Il y a un an, Alicia a été approchée par un homme sur Facebook qui prétendait avoir 28 ans et lui proposait un shooting photo. Après avoir vu ses prétendues photos, Alicia a accepté de le rencontrer. Alors qu’elle ne l’avait pas invité, l’homme s’est présenté chez elle. La menaçant, il l’a forcée à prendre des photos à caractère pornographique et à lui faire une fellation. Après avoir longtemps gardé le silence, Alicia a accepté de porter plainte quand son père a découvert les photos.
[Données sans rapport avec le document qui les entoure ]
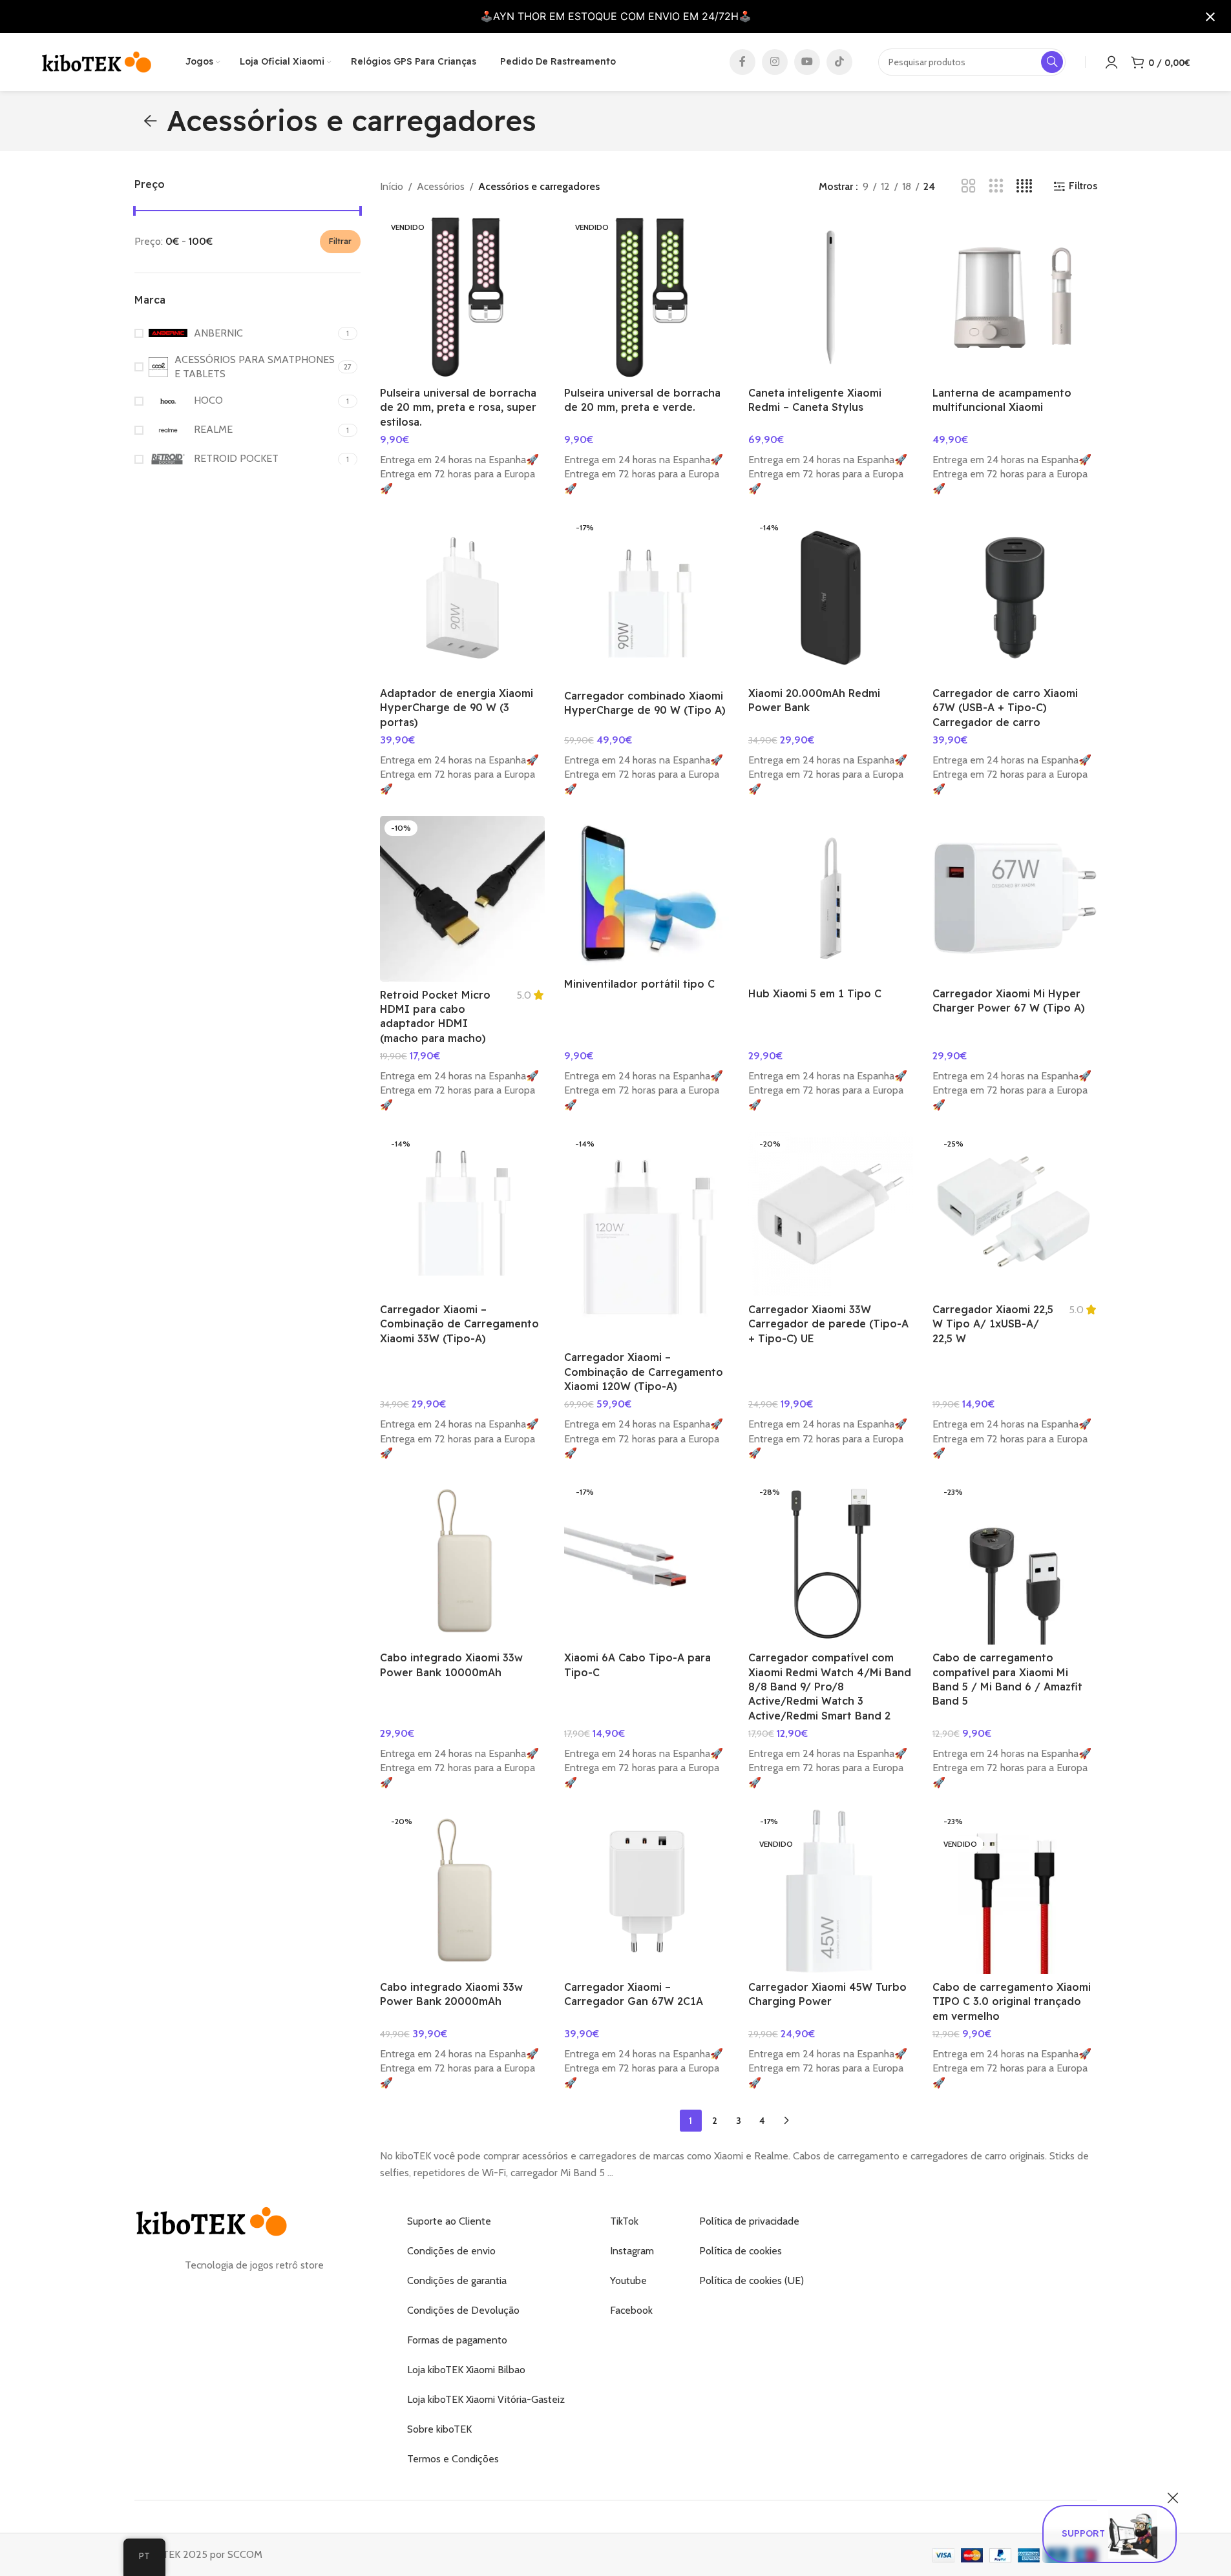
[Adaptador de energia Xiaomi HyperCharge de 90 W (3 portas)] (462, 597)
Aujourd’hui âgée de 18 ans et enceinte, Alicia raconte son traumatisme à Olivier Delacroix.

Alicia se souvient de sa première interaction avec le soi-disant photographe : "Il m'a dit : ‘Je m'appelle Jean-Marc, j'ai 28 ans. J'ai vu une photo sur ton profil. Pour me remettre à la photographie, j'aimerais t’offrir un shooting photo. Sur son profil, il y avait une photo d'un jeune qui paraissait avoir 25 ans, avec un gros appareil photo. Il ne paraissait pas méchant. Je lui ai demandé s'il avait un book-photo pour voir ce que ça pouvait donner. Je suis tombée sur le site d'une personne qui prenait des photos et qui s'appelait évidemment Jean-Marc. Ça donnait envie de faire des photos puisque qu'elles étaient magnifiques."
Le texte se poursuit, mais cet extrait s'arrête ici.